Anyone knows why mine is that much lower?
Is this a defect or what?
Some guy says ignore it benchmarks mean nothing but its not like im just a little bit lower...
It is 4-6k difference :S
Isn't that strange considering other people with the same device score 18k?
Click to expand...
Click to collapse
Is your phone laging, running slower other then the benchmarks? Also we need more info like what kernel/rom are you running.
What ROM/kernel are you running, what temperature was your phone at? Is there any apps running in background?
If a freshly installed stock ROM, with only AnTuTu installed, and you score 30% less than other Nexus 4 in benchmarking, then yes, there is a reason to worry about
Edit: for the record, I tried AnTuTu when I just got my N4, and always scored lower than their reference N4.
Sent from my Nexus 4 in a Faraday cage
I tried on these setups:
Stock with stock kernel
Stock with faux kernel
AOKP with included kernel
i just tried again with a fresh install of stock and scored 14,5k
well its still 3,5k difference what can I do about that any idea?
edit: basically what im worried about is that the only scores i see around my score are people with severely underclocked devices (600 MHz, 700 MHz)
seems like im the only one :S
Benchmarks mean nothing. Don't bother looking at them.
zephiK said:
Benchmarks mean nothing. Don't bother looking at them.
Click to expand...
Click to collapse
if they dont mean anything then why do they exist?
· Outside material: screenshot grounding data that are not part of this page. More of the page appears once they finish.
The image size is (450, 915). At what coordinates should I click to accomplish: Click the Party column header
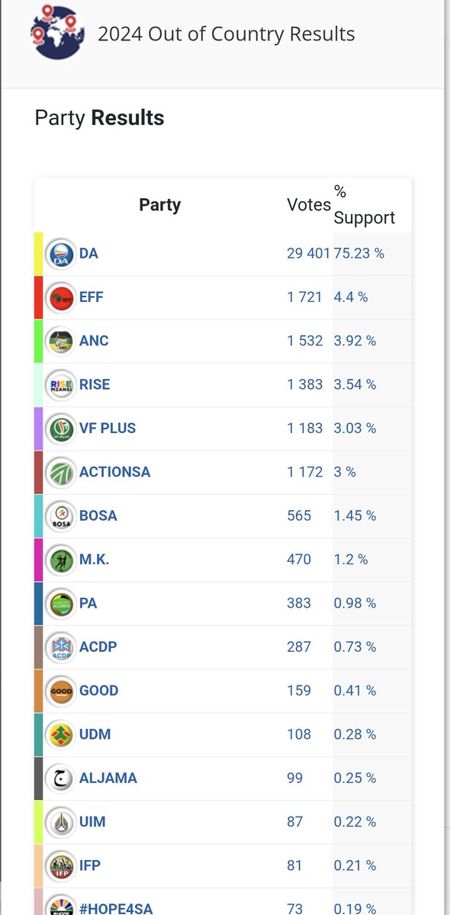160,204
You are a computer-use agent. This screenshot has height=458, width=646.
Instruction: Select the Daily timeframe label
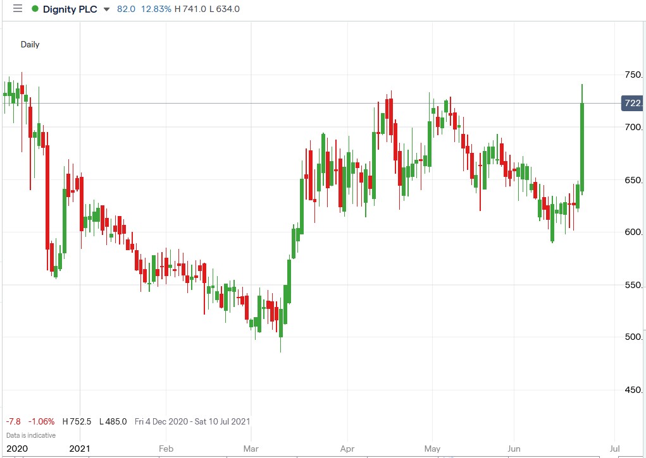[30, 44]

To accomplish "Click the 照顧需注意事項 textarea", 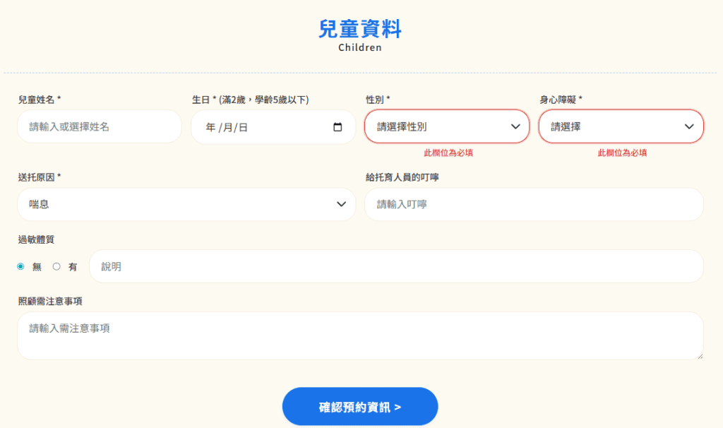I will tap(360, 335).
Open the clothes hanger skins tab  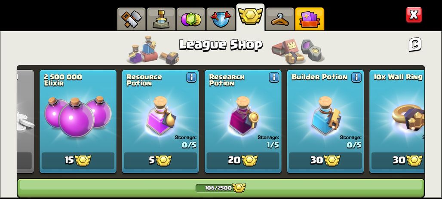[x=280, y=19]
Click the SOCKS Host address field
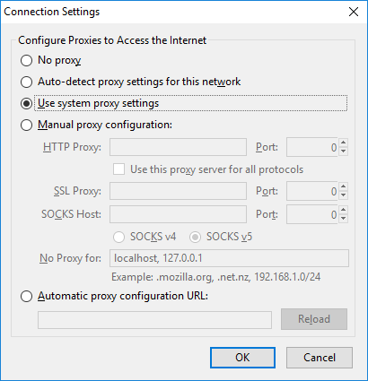Screen dimensions: 368x381 [x=178, y=214]
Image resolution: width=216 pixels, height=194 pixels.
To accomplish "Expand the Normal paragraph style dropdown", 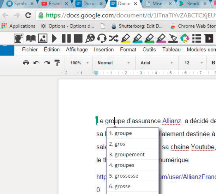I will [x=113, y=63].
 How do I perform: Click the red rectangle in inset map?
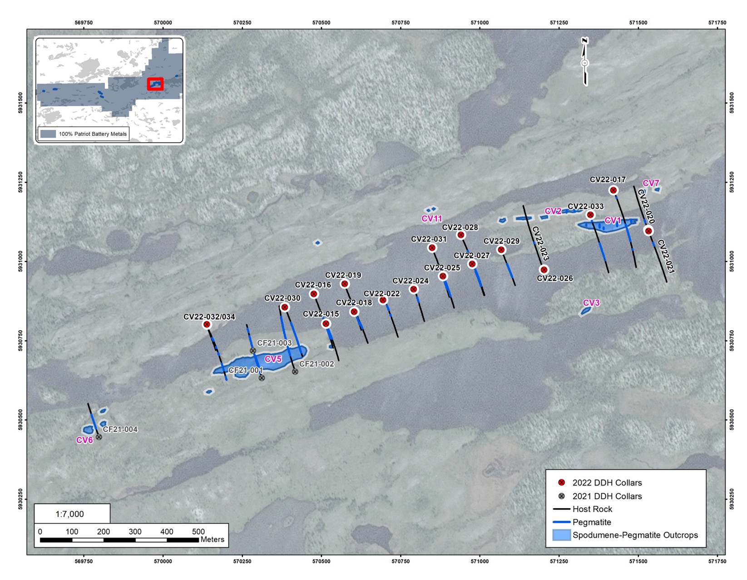point(155,84)

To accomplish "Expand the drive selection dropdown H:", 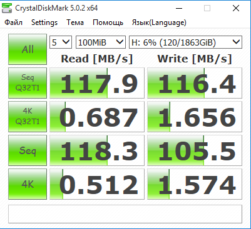I will click(185, 42).
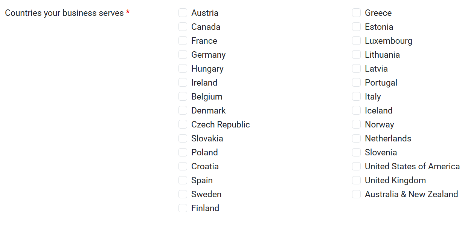The width and height of the screenshot is (468, 227).
Task: Check the Poland checkbox
Action: [183, 152]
I'm not worried about scoring low, I'm worried about scoring considerably lower than the exact same device.
There must somehow be a reason for it I guess?
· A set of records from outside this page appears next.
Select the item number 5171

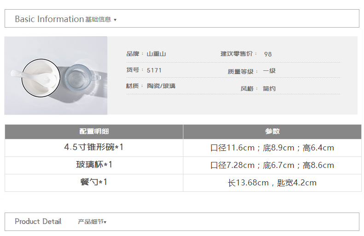pyautogui.click(x=154, y=70)
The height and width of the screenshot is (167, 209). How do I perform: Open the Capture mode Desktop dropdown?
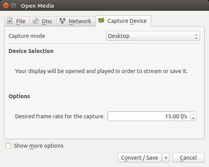click(x=153, y=36)
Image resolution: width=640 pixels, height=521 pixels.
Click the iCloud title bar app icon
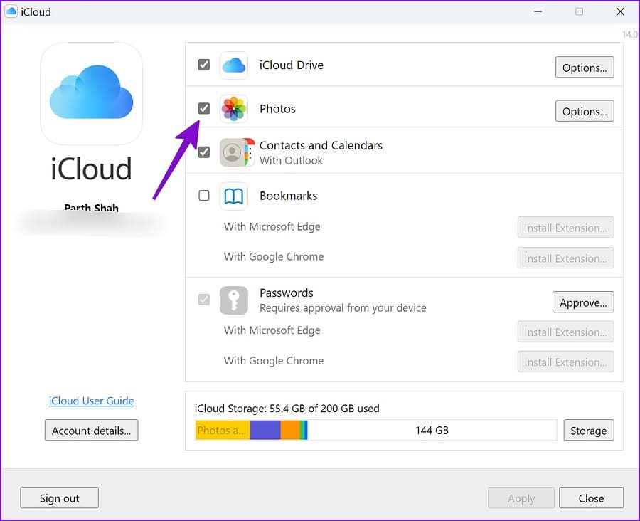(x=11, y=11)
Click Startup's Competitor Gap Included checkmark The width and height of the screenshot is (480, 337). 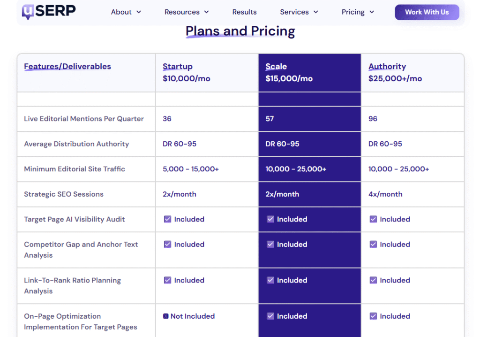[167, 245]
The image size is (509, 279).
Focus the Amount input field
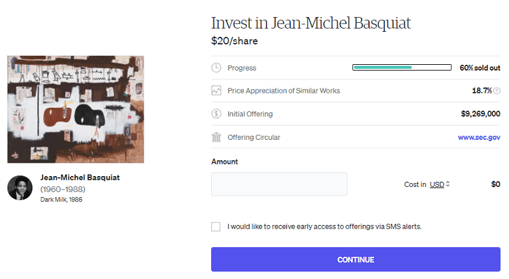click(279, 184)
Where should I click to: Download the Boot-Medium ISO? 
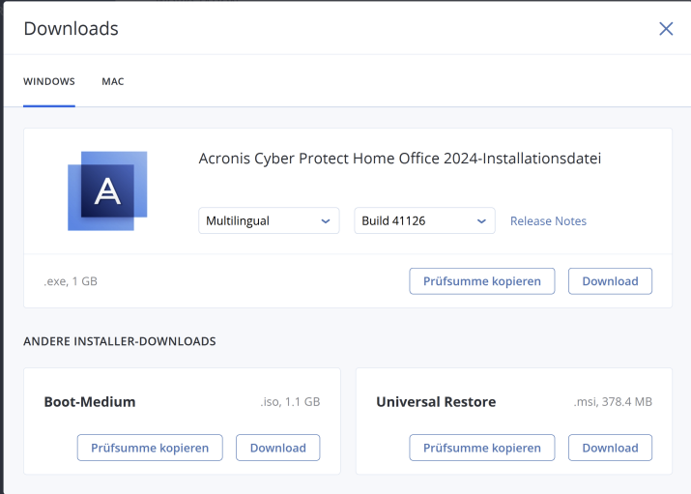[277, 448]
Meh nvm I'm just sad that mine is possibly the weakest Nexus 4 on the planet get only 18 fps in that lighning 3d test with the 2 characters fighting...
e: please close this thread it was a stupid question to ask I guess I'm sorry
OP:
I am sorry to hear your frustration. Did you check your CPU binning yet? I can't recall how my phone perform on the AnTuTu test, but maybe you can try to measure fps when you play *actual* game?
zephiK said:
Benchmarks mean nothing. Don't bother looking at them.
Click to expand...
Click to collapse
Even Chainfire makes benchmark app. I would love to see how you tell Chainfire that his app means nothing. That would make a really interesting conversation with lots of good stuffs to learn
From my point of view, benchmark does not tell real world performance, however it is a wildly used, totally valid tool to compare *hardware* performance. After all, benchmarking (or hardware profilling, to be precise) is what separate a 1.2GHz CPU from a 1.5GHz CPU of identical architecture, isn't it? I'll take the 1.5GHz one even if it means nothing from your point of view
Sent from my Nexus 4 in a Faraday cage
I always get around mid to high 17k, sometimes 18... bone stock... Your situation is interesting to say the least...
I see the note II with 24k despite the fact it has quad A9s... This is why you should ignore the benchmarks.
Sent from my Nexus 4 using xda app-developers app
Sounds like you may be thermal throttling. As a test, out your phone in a zip lock bag in the freezer for 10 minutes and then repeat the benchmark.
mattb3 said:
Sounds like you may be thermal throttling. As a test, out your phone in a zip lock bag in the freezer for 10 minutes and then repeat the benchmark.
Click to expand...
Click to collapse
wow i knew of thermal throttling but didn't think it kicks in in only 1 benchmark!
yes thats it! i tried the benchmark while putting the phone on a very cool surface (glass desk)
and it scored 17k the 1k difference left is redundant i think^^
KyraOfFire said:
OP:
I am sorry to hear your frustration. Did you check your CPU binning yet? I can't recall how my phone perform on the AnTuTu test, but maybe you can try to measure fps when you play *actual* game?
Click to expand...
Click to collapse
i don't usually do gaming but i tried dead trigger just for testing
it does have some fps drops sometimes but it is totally playable
but wow now i know this device can get EXTREMELY hot, good thing im not a gamer cause i like the feeling of cold class^^
well thanks all guess its normal then!